Conversational interfaces like chatbots and voice apps are in the frontline of the global covid response. Dashboards, maps and APIs have been complemented with conversational projects, and health organizations use the, to bring public health information to citizens, organize vaccination campaigns and support other initiatives in their response, alleviating the workload of emergency lines. Alexa and Google Assistant are banning voice apps related to coronavirus, but a few institutions are promoting their own medical backed, official solutions. Different project have covered different activities, such as:
- Giving information: definitions, prevention, current figures…
- Fake news or hoaxes identification and mitigation.
- Self-assessment, screening and triage for people with symptoms.
- Notifications of suspects for dispatch of ambulances or domestic medical care.
- Pharmacovigilance for confirmed cases treated at home with traditional treatments or in the context of medical trials.
- Quarantine checks, including symptoms assessment, geolocation or contact reports.
- Transmission and explanation of lab results.
- Family finder.
The World Health Organization has a WhatsApp chatbot that can provide advice and information about COVID19. It had conversations with over 100 million people during the first 3 days. It is available in English, Arabic, French, Spanish and over 20 other languages. There are different phone numbers for each language.
The UCSF Health and Northwell Health are using a chatbot created by Conversahealth that can help with screening and triage, quarantine checks or lab results followup.
The CDC chatbot is made based on the Microsoft Healthcare bot framework and can help with self-assessments, tele-health and consult scheduling. I tested this chatbot and noticed they ask a lot of personal information, including age, sex and location, before they ask any covid-related questions. Wanting to know more about our users is good, but too much curiosity can cause users to abandon before they find what they came looking for.
Covidbot is a mexican chatbot that fights misinformation about the disease by answering questions about myths and hoaxes. Fake news have been a trending topic during this pandemic, and this type of fact-checking services are useful to pick the signal in the noise.
Carinabot, created by the Spanish 1millionbots, answers questions about coronavirus from various Spanish and Latinamerican websites of public institutions or universities.
Most of these projects are conversational interfaces for a traditional service, consumed through an API. Instead of having users interact with different graphical user interfaces, chatbots and voice apps brings technology closer to humans, letting them ask their questions as they would to another human: using natural language in their mother tongue.
When looking at epidemiology data in a dashboard or a spreadsheet, one needs to know the exact word they are looking for: if the word used to name the number of people who died in a given period mortality, only looking for this word will answer the question. Conversational interfaces that rely in natural language processing with a well trained set of entities and intents will be able to answer questions such as “how many people died in June”, “what was the mortality last month”, or even a different version of the sentence with a gramatical or orthographical error. Follow up questions such as “and in Madrid?” could refine this query in a very fast and simple way.

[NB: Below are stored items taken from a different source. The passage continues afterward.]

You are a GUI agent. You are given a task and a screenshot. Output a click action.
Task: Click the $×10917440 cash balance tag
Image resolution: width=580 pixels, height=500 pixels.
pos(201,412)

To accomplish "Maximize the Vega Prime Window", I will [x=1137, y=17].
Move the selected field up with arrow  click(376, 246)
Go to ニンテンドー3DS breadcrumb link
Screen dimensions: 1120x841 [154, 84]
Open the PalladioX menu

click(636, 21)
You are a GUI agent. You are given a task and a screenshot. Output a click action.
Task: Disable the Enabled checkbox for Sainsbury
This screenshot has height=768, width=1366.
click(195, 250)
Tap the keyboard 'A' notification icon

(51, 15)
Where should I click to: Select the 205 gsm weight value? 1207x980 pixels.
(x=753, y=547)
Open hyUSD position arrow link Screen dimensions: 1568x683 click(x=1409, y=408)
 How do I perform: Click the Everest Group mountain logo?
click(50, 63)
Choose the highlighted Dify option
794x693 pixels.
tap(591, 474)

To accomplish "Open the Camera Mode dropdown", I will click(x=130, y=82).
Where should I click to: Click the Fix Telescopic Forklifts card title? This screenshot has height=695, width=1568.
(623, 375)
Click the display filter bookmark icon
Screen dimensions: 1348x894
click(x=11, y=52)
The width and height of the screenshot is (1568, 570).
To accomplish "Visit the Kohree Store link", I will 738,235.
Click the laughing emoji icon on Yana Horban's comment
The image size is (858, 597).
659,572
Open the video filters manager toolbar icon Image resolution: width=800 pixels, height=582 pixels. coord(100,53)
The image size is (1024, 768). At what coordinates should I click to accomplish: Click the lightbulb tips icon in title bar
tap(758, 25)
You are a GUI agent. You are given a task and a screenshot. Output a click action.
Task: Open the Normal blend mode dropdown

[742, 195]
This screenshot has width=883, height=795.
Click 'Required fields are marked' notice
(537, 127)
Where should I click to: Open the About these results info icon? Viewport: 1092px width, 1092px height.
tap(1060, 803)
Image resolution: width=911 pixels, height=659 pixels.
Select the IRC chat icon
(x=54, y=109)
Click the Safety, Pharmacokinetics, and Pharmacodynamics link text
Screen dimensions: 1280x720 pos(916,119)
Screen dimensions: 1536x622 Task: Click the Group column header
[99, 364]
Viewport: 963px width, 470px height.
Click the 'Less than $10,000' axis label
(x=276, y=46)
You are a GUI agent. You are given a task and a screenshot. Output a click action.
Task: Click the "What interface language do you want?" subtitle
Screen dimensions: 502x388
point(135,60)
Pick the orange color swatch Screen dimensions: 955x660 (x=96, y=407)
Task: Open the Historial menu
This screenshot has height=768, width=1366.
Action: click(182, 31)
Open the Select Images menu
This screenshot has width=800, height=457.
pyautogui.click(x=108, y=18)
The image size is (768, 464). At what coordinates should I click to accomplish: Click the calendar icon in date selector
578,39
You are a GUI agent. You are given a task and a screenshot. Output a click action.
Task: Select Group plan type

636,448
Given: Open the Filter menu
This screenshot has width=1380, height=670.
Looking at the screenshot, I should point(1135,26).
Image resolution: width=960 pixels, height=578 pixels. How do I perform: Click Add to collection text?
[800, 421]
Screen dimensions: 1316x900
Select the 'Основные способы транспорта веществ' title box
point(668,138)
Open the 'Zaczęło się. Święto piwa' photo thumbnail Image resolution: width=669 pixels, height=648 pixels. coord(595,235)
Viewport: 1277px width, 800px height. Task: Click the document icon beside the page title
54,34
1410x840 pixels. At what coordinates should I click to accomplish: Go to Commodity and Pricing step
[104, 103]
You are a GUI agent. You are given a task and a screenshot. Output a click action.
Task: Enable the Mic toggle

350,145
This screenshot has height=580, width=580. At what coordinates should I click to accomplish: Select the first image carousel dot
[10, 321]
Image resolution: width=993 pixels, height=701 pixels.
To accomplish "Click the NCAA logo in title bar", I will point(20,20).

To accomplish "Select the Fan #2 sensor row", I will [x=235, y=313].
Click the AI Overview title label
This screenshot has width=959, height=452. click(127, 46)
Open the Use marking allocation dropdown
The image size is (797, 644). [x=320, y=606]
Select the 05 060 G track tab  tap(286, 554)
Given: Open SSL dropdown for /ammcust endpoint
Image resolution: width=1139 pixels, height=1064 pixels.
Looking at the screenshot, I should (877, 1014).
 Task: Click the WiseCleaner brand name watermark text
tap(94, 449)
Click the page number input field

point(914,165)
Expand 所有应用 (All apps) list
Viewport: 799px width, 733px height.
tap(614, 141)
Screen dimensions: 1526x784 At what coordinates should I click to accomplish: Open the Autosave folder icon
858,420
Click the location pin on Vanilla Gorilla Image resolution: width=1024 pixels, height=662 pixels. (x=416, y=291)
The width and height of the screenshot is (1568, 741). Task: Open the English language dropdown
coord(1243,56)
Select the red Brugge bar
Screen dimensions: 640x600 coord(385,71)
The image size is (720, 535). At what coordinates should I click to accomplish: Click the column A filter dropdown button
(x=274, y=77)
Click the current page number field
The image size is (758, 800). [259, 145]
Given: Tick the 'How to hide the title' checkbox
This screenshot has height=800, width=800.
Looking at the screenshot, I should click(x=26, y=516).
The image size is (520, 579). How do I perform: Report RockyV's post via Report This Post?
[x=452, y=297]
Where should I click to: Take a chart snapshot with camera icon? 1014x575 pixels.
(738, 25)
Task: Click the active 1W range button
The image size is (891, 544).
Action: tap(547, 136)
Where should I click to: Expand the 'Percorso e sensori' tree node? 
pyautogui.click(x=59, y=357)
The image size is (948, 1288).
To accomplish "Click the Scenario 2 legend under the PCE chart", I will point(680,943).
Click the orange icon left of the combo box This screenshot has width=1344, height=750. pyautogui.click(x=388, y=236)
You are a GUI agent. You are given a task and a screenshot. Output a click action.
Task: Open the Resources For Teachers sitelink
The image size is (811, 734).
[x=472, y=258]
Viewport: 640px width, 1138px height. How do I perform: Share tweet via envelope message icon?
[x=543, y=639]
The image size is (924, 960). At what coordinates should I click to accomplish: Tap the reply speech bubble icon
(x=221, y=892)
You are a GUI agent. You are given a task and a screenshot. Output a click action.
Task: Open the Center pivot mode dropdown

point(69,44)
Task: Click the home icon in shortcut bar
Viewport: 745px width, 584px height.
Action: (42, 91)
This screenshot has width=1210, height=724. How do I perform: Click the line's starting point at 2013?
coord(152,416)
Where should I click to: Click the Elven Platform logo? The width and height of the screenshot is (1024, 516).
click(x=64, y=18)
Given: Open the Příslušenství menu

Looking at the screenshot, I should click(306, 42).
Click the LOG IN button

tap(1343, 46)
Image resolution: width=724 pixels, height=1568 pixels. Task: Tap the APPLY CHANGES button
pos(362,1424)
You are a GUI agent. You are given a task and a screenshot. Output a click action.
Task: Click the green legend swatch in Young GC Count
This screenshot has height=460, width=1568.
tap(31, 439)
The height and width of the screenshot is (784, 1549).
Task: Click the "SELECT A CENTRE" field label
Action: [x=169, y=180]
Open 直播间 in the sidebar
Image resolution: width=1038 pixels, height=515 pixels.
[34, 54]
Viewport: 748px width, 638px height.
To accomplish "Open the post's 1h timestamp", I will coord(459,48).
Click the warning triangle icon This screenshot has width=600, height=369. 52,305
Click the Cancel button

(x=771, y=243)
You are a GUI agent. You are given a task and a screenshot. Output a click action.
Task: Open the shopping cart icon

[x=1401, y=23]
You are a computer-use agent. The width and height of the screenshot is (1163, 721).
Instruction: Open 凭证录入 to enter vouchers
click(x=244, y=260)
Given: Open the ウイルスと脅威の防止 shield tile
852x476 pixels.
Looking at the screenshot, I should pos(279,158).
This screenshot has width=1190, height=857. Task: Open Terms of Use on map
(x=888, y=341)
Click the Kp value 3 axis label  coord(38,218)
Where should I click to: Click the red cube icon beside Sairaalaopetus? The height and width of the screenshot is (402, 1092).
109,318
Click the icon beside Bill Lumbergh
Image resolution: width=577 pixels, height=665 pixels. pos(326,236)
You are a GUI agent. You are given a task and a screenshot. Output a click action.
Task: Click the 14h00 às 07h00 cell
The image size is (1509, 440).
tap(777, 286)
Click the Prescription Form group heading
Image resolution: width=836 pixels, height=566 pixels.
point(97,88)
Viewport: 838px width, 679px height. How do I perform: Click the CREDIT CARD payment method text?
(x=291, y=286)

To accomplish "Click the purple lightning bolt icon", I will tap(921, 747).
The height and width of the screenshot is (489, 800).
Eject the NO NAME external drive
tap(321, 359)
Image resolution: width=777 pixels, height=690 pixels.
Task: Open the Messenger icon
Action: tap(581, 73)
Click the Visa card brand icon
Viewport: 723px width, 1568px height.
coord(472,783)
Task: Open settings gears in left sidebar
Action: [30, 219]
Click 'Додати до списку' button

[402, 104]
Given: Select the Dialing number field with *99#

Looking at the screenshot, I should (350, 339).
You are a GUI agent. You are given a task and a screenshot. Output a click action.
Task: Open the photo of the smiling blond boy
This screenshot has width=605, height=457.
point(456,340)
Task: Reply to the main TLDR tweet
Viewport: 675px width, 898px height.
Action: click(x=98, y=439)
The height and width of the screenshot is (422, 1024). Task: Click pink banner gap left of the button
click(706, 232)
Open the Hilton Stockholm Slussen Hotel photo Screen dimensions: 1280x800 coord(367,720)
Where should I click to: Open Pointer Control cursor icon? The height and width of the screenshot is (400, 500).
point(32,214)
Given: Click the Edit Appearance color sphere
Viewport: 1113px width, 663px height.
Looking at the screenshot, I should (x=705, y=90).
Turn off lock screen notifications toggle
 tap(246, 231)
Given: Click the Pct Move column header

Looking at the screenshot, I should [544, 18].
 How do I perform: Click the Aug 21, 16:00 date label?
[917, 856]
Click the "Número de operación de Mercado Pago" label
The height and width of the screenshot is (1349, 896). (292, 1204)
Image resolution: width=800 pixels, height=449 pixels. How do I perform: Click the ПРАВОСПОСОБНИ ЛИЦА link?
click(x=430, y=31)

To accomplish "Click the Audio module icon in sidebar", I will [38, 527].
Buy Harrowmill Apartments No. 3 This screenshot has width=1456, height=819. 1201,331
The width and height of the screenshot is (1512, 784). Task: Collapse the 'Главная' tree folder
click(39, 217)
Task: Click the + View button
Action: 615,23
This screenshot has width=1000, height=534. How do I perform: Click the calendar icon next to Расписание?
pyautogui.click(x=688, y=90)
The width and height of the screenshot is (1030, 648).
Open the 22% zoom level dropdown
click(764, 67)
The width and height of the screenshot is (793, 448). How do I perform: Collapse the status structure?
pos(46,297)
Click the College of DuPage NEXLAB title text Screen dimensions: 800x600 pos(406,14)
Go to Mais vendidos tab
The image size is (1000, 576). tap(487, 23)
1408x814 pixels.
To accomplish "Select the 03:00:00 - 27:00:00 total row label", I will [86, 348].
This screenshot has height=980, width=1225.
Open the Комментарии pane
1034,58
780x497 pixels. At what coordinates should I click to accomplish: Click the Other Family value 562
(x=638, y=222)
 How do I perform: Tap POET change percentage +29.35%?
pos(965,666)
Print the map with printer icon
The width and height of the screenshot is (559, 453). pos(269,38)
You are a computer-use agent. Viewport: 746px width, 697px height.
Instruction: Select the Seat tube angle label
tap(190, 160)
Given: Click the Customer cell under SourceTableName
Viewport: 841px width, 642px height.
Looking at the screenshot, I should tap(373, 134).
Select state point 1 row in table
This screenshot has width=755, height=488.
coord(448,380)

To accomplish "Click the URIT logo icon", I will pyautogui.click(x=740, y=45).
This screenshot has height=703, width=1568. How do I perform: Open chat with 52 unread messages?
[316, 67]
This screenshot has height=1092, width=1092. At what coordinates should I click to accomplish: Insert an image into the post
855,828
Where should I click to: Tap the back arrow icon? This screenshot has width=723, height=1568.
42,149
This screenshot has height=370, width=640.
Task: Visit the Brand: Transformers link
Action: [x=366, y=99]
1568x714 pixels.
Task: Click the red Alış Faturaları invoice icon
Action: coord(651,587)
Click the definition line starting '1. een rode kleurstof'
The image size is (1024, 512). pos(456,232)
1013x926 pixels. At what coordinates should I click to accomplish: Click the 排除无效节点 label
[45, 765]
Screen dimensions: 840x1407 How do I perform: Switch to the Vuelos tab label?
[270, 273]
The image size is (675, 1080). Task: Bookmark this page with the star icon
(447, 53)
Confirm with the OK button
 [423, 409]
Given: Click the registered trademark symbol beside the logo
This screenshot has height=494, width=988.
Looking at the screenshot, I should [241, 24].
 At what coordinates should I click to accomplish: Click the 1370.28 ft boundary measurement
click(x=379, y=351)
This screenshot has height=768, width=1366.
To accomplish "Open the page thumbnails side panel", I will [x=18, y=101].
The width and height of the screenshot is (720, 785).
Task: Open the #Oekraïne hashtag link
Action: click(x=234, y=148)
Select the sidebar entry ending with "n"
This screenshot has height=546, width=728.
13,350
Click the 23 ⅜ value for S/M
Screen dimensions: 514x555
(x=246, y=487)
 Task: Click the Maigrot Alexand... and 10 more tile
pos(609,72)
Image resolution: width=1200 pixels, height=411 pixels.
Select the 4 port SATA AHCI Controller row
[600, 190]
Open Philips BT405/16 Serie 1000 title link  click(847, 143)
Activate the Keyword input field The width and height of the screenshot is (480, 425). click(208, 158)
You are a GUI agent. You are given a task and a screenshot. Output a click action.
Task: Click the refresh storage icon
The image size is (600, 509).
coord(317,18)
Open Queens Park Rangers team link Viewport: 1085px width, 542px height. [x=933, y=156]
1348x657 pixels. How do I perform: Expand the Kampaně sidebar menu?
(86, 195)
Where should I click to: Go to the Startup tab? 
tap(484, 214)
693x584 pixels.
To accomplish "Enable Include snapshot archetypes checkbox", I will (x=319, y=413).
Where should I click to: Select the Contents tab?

Natural language processing and conversational interfaces make it possible to bring available data and information closer to humans. And this works in both directions: when asked conversationally, and able to respond in an open format, people are more likely to respond and to share more than they would in a traditional form.
These characteristics have made chatbots and voice apps helpful in the covid response. Thanks to this, more people have heard about chatbots and started using the, making it easier to chatbot creators to collect real user feedback from different segments in society, and some very interesting use cases to draw inspiration from. I hope the examples I collected for you give you ideas on how you can combine your data or APIs with conversational interfaces to help more real people in relevant, real world issues.